Starting at the line that contains "Go to the Video tab", please transcribe every line through the end of the entries, exactly and with no pictures.

***** Record set *****

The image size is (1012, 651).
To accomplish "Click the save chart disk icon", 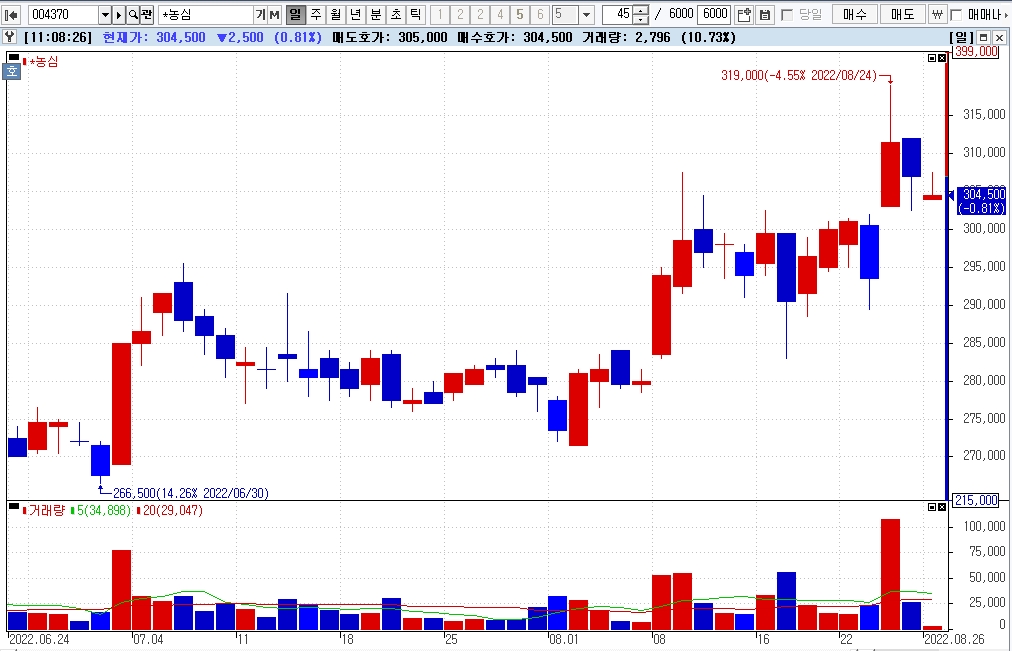I will click(765, 15).
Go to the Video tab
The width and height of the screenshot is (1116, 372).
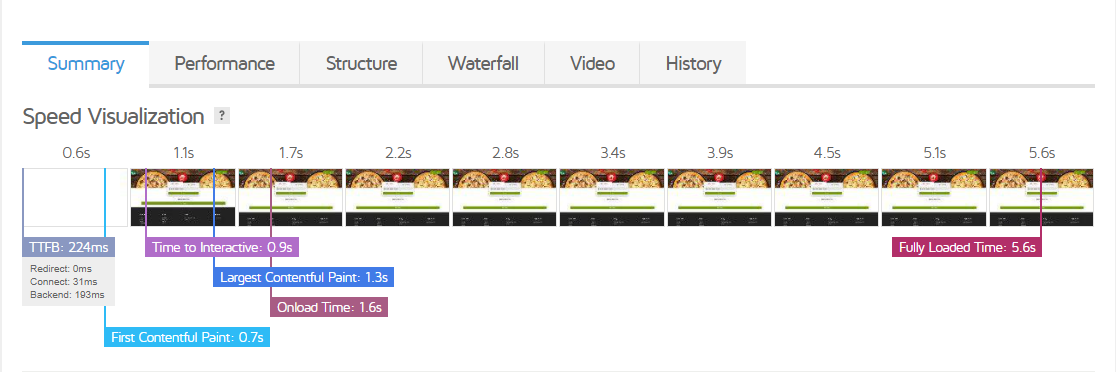592,63
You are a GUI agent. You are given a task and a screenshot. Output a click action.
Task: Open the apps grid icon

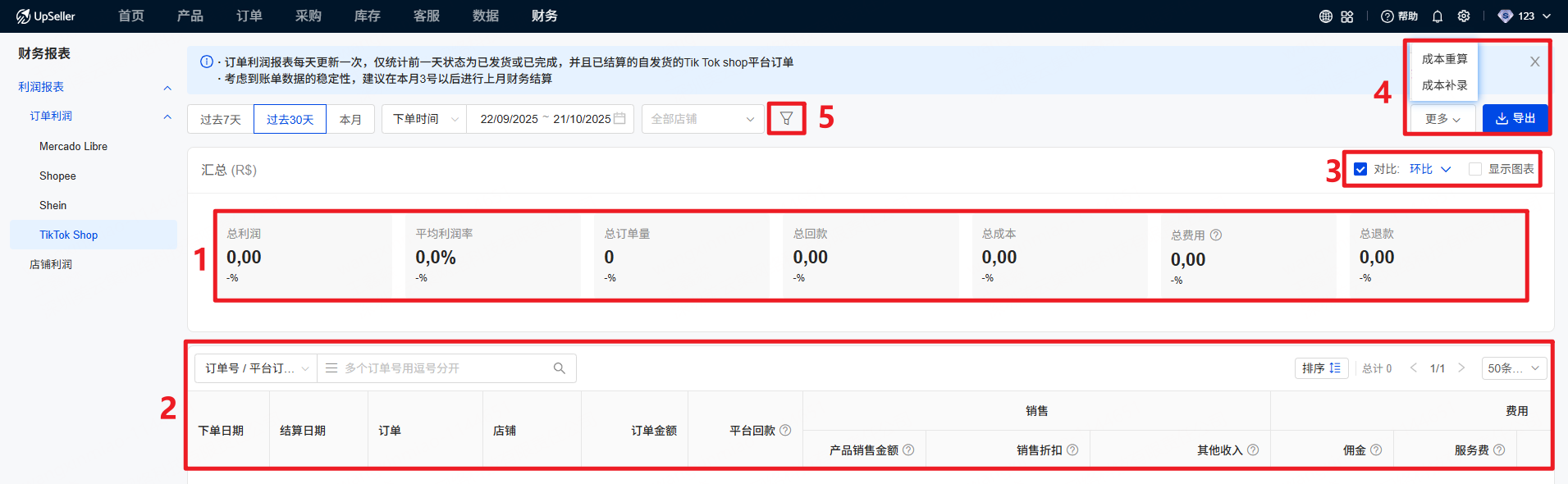tap(1347, 16)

*****

Exercise result >>
Go to the Video tab
The width and height of the screenshot is (1116, 372).
592,63
You are a GUI agent. You are given a task and a screenshot. Output a click action.
Task: Open the apps grid icon

tap(1347, 16)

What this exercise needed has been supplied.